Hardin suggested two prescriptions to this tragedy of the commons, privatisation or public regulation: “What shall we do? We have several options. We might sell them off as private property. We might keep them as public property, but allocate the right to enter them.” (p1245). These still remain dominant reactions to common pool resources.

“The laws of our society follow the pattern of ancient ethics, and therefore are poorly suited to governing a complex, crowded, changeable world” (p1245). This indicates Hardin’s understanding of the importance of local knowledge (Hayek, 1945), as well as the fact the world is undeniably complex and changing (a welcome relief from neoclassical beliefs). This is Ostrom (1990) design principle 2 (congruence between appropriation and provision rules and local conditions). 

“The great challenge facing us now is to invent the corrective feedbacks that are needed to keep custodians honest” (p1246). This is both the need for governance, and the more recent mechanism design.
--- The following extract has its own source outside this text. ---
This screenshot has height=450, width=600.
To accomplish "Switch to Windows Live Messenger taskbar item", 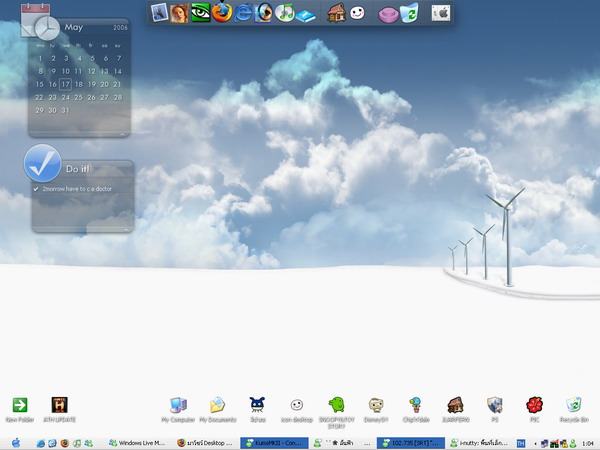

This is Ostrom (1990) design principle 4 (monitoring) and design principle 5 (graduated sanctions). 

“The only kind of coercion I recommend is mutual coercion, mutually agreed upon by the majority of the people affected” (p1247). This is Ostrom (1990) design principle 3 (collective-choice arrangements  where most individuals affected by the operational rules can participate in modifying the operational rules).